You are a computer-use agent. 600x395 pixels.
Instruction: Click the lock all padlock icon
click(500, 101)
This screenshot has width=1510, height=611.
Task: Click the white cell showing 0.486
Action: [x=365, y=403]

◇ ◇ ◇ ◇

- **DIRECTIONS FOR THIS TASK**
Retype each line of the material above exactly.

- **OUTPUT FOR THIS TASK**
You are a computer-use agent. 600x395 pixels.
Instruction: Click the lock all padlock icon
click(500, 101)
This screenshot has width=1510, height=611.
Task: Click the white cell showing 0.486
Action: [x=365, y=403]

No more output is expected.